Eva
Como
se venía de venir, que diría mi amigo Ángel Ejarque,
las erizas se han puesto en pie de guerra después de lo que escribí
hace unos días en esta misma página. Hablaba yo en aquella
ocasión de las hembras que usan y abusan de la mala leche ante cualquier
hombre para dejar claro que ya no existe un macho sobre la faz de la tierra
que pueda disfrutar de un solo poro de su piel o de su voluntad sin su
consentimiento. Las erizas, como les decía, han sacado sus armas
y la más dulce nos manda a tomar morcillas y nos aconseja que nos
las vayamos arreglando como podamos, que ellas ya no están dispuestas
a ser nuestros sostenes, ni van a seguir cubriendo nuestras primeras necesidades.
Entre toda esta tormenta de atenciones no he podido menos que fijarme en
una dama que se llama Eva y que habla despacio y casi en un susurro. Me
van ustedes a permitir que me vaya con esta mujer a tomar una copa para
poder escuchar su voz suave y tranquila, tan suave y tranquila que los
hombres, acostumbrados a hacer ruido, dar golpes e ir tan deprisa por la
vida , no hemos reparado en ella. Y quizás sea ahí donde
está la clave del entendimiento y la salvación. Estamos en
la terraza de un bar, frente al viejo Mediterráneo (no podía
ser otro) y nos acompaña también mi amigo Musafir, brillante
y lúcido escritor. Eva nos mira a los ojos con una mirada pausada
y sabia y nosotros callamos, esperando sus palabras, sin movernos apenas
para no romper el hechizo en el que nos ha envuelto. “Vosotros sois todo”,
dice por fin, “en vuestras manos está entrar en nuestro territorio
y habitar en él como en vuestro hogar”. Vuelve a callar y Musafir
y yo abrimos cada vez más los ojos y no tocamos nuestras copas por
miedo a que el movimiento la haga desaparecer para siempre. “El problema
es que estáis acostumbrados a una guerra de acosos, derribos, devastaciones,
fuego, violaciones, sangre, ocupación, dominación, que os
ha hecho ciegos. No veis que la única conquista posible es la del
respeto y la palabra sencilla y sincera.” Musafir está pálido
y a mí me tiemblan las manos bajo la mesa. Después de un
rato Eva sigue hablando siempre en el mismo tono seguro pero no amenazador.

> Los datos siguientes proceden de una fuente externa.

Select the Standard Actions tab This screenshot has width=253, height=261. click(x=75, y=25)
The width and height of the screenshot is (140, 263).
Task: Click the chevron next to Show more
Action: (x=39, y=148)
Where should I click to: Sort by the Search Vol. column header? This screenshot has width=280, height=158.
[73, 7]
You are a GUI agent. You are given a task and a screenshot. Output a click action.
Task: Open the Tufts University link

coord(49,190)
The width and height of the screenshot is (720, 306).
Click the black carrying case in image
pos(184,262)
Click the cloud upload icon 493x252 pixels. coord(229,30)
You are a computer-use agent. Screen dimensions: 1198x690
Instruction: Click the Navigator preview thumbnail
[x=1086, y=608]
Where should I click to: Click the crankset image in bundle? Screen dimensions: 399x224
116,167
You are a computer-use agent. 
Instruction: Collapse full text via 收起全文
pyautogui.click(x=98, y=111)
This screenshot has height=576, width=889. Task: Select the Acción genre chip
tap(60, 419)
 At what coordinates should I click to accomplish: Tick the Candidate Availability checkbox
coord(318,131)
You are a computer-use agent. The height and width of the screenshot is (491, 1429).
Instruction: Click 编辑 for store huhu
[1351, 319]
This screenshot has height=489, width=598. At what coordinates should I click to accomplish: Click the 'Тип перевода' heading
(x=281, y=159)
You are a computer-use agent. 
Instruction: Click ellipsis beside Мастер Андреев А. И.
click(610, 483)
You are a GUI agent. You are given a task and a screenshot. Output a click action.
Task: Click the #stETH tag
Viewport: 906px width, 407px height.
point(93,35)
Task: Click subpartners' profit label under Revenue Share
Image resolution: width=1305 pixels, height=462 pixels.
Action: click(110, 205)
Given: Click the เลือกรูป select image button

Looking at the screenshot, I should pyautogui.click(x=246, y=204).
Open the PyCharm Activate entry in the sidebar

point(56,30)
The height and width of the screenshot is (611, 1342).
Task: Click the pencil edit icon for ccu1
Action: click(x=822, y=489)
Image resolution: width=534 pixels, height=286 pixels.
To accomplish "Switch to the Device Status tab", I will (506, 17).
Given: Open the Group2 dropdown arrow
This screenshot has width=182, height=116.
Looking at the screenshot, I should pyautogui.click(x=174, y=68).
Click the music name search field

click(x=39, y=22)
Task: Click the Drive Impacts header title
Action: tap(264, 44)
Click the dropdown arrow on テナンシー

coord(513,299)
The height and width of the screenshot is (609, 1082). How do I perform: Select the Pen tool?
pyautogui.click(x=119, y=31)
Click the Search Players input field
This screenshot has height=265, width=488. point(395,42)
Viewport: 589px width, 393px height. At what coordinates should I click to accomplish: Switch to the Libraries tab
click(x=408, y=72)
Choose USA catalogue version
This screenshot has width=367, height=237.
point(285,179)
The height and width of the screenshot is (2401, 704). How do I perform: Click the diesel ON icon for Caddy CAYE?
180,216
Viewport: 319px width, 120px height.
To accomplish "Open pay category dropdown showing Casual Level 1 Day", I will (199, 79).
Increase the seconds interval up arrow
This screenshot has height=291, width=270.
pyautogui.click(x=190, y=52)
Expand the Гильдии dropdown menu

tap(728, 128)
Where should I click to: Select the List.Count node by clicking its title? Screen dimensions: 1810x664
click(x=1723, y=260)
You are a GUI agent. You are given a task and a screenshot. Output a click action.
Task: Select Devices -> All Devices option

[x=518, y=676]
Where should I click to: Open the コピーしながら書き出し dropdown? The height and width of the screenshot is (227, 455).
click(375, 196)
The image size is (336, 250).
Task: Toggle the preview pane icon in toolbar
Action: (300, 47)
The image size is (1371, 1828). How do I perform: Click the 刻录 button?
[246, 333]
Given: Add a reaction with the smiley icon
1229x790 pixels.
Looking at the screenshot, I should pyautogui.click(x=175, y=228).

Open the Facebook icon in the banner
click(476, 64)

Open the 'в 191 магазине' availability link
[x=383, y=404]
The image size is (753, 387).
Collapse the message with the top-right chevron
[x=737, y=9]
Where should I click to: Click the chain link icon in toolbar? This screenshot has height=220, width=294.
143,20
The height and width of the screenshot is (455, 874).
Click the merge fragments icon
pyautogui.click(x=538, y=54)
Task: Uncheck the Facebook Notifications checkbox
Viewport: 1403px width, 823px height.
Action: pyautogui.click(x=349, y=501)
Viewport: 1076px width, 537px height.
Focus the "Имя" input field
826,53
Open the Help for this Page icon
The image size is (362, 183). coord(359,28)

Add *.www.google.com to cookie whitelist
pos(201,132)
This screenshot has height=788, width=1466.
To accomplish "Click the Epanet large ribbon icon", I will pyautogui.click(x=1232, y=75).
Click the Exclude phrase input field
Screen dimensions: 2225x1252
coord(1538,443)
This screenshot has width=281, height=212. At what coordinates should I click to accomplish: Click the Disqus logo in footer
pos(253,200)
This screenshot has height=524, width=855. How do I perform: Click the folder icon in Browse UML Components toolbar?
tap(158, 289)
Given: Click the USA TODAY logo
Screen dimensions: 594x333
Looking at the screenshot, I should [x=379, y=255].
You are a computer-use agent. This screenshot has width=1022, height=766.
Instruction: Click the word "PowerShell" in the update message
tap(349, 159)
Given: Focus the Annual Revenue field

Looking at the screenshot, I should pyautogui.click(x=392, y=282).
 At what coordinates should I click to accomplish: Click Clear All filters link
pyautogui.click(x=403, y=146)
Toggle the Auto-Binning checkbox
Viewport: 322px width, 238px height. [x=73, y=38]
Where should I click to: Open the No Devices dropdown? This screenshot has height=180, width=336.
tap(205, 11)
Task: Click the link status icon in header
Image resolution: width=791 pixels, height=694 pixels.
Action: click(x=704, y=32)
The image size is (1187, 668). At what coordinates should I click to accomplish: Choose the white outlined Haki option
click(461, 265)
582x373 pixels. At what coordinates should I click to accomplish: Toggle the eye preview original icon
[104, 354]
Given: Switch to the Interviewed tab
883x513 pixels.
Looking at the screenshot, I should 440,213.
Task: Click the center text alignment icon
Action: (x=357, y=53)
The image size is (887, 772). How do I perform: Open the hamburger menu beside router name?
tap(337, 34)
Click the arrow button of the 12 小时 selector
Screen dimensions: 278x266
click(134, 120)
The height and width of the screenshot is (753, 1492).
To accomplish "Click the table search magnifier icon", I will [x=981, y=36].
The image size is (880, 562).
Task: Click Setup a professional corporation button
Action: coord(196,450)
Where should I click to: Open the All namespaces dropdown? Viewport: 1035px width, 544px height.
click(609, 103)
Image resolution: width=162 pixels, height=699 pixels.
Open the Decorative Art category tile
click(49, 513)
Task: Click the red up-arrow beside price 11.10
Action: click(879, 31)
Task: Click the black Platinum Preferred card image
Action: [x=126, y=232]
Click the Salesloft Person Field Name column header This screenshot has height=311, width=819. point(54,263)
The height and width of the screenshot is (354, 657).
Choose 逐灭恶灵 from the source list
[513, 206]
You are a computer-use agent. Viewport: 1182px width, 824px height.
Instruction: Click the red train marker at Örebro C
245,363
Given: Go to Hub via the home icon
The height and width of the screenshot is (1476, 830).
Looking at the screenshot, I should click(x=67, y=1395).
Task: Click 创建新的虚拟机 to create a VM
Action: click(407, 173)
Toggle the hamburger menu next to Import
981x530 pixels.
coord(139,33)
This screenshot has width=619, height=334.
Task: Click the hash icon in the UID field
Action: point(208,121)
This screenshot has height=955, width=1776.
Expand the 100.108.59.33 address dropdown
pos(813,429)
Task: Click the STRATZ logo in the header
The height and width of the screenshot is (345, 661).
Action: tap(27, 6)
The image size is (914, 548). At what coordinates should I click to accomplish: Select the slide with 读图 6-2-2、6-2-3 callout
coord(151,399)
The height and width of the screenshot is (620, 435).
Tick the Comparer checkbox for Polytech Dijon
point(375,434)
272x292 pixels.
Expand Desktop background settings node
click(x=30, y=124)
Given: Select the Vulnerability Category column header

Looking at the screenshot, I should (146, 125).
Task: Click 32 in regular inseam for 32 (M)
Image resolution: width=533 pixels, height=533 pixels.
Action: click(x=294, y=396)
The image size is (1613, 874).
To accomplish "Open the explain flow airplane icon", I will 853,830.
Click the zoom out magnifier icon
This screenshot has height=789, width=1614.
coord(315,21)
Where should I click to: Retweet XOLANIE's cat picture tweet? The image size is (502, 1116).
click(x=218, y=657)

En su mirada no hay odio, ni rencor, sólo cansancio. “No veis
que os estamos esperando, que sólo tenéis que encontrar la
única llave que abre sin forzar nuestra puerta. No véis,
los que alguna vez habéis entrado, que aun dentro nada es seguro,
que nuestro territorio es lo único que poseemos y que los gritos,
el fuego y la sangre lo destruyen. No veis que la respuesta está
en vosotros mismos: encontrad en vosotros la clave y nuestro espacio será
vuestro hogar para siempre.” Hace ya mucho rato que Eva se fue y Musafir
y yo aún no hemos intercambiado una sola palabra. Sólo puedo
pensar que no podía llevar otro nombre que el del primer ser humano
que se atrevió a comerse la manzana del conocimiento desafiando
a Dios. Y quién sabe, quizás sea ella.